* **EXERCISE DESCRIPTION**
Images do not belong in the copy. Retype all the entries below exactly.

+++

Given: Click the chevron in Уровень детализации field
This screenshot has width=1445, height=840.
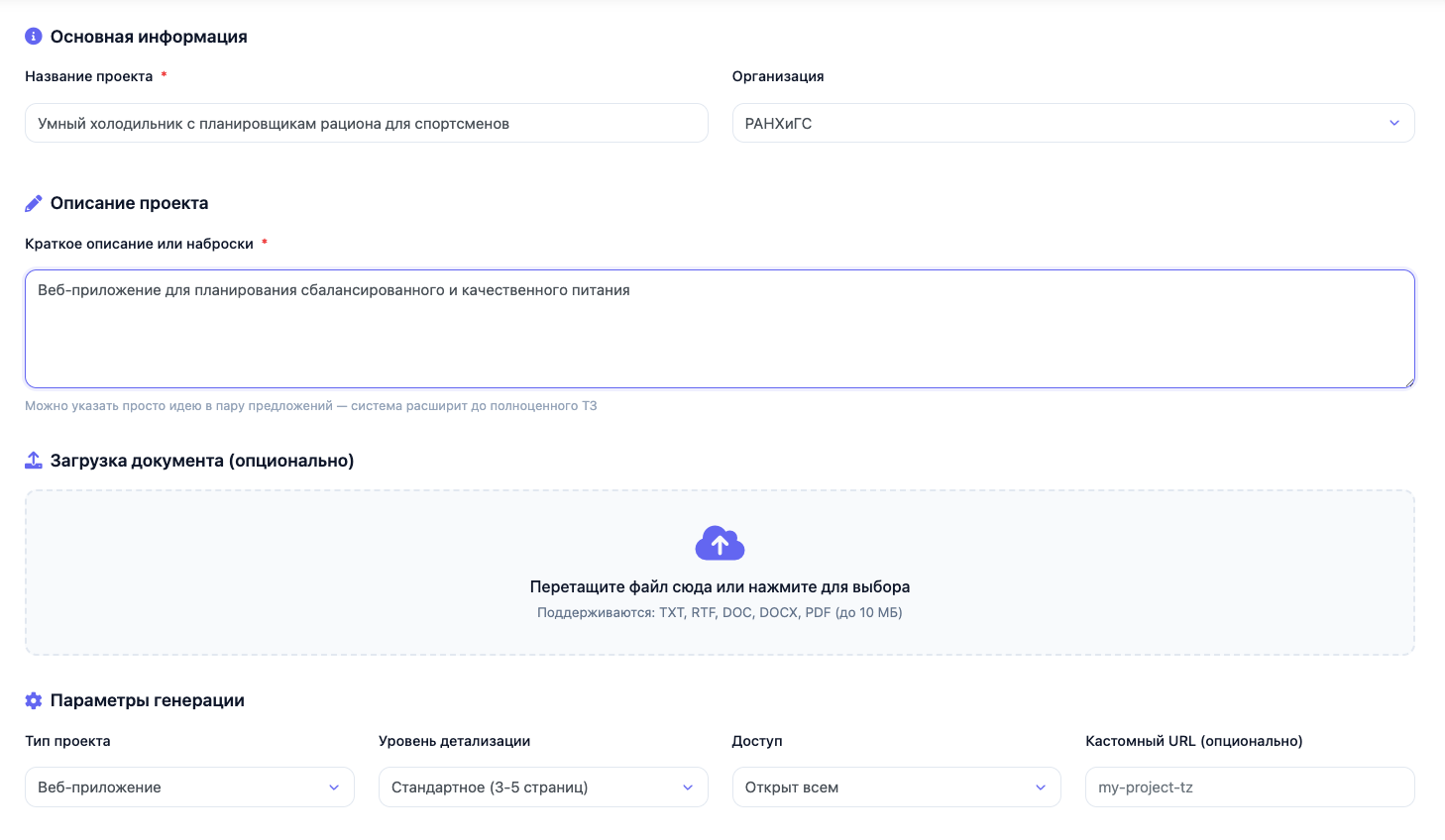Looking at the screenshot, I should [x=688, y=788].
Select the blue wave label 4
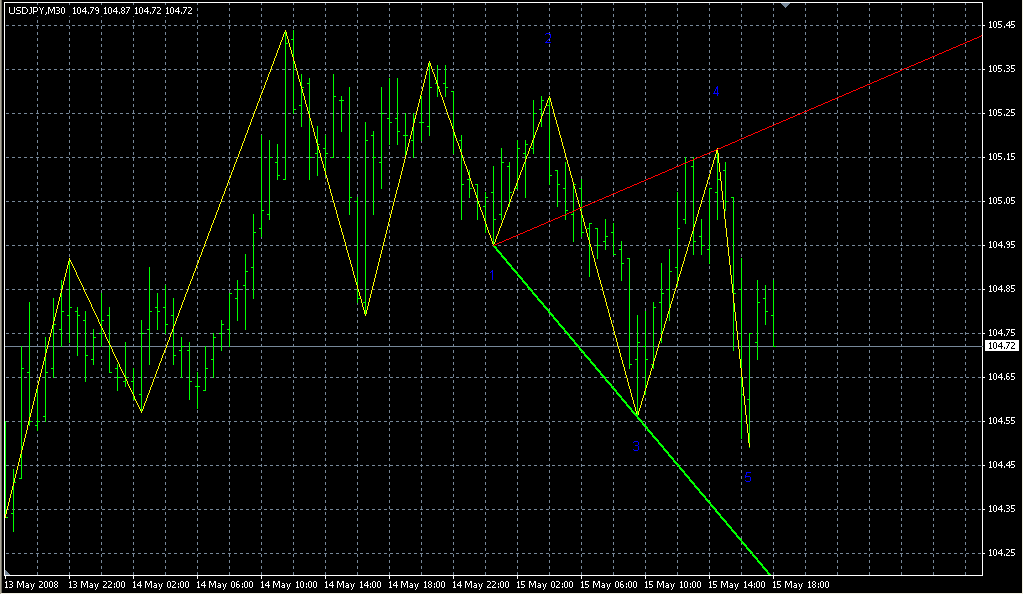 (x=716, y=92)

+++

* **SOLUTION FOR THIS TASK**
Given: Click the chevron in Уровень детализации field
This screenshot has width=1445, height=840.
Looking at the screenshot, I should [x=688, y=788].
Select the blue wave label 4
 (x=716, y=92)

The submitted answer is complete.